Also note that the first one will always redirect to the root of the target domain, but the second one will redirect to the same page on the target domain.

First one:
(taking Daniel's comment in to account)

/example redirects to http://www.domain.com/

Second one:

/example redirects to http://www.domain.com/example

First one is using mod_alias[1], second one is using mod_rewrite[2]. Mod rewrite has more flexibility and can handle complex situations, for simple cases mod_alias is easier to use.

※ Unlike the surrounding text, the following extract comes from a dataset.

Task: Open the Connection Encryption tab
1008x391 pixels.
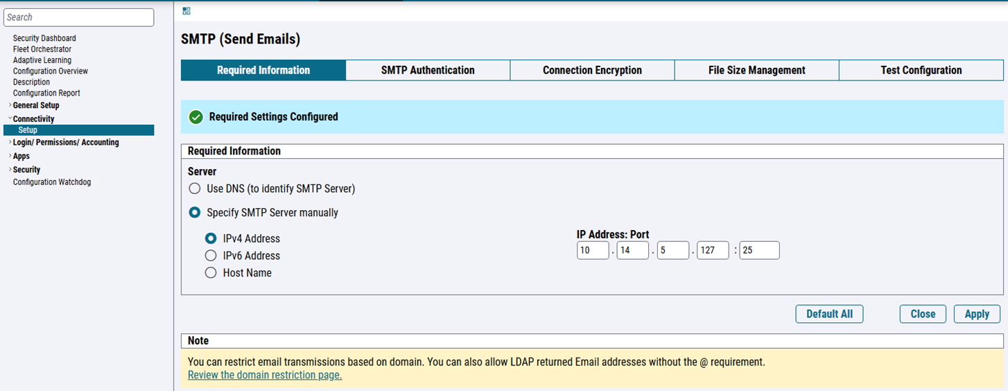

1 - https://httpd.apache.org/docs/current/mod/mod_alias.html
2 - https://httpd.apache.org/docs/current/mod/mod_rewrite.html

On 26/06/2017 14:29, Daniel wrote:
Note the first one (the redirect) will probably redirect incorrectly,
target should end with a trailing slash.

Golden rule: if souce ends in trailing slash, target must also end in
trailing slash.

2017-06-26 21:23 GMT+02:00 Eric Covener <cove...@gmail.com>:
On Mon, Jun 26, 2017 at 3:16 PM, David Mehler <dave.meh...@gmail.com> wrote:
I'm using apache 2.4. What is the difference between these lines?

Redirect permanent / http://www.domain.com
     RewriteRule ^/?(.*) http://www.domain.com/$1 [R,L]

Nothing really, when you add the 'R' flag you're asking mod_rewrite to
redirect instead of performing an internal rewrite of the URL or file
path.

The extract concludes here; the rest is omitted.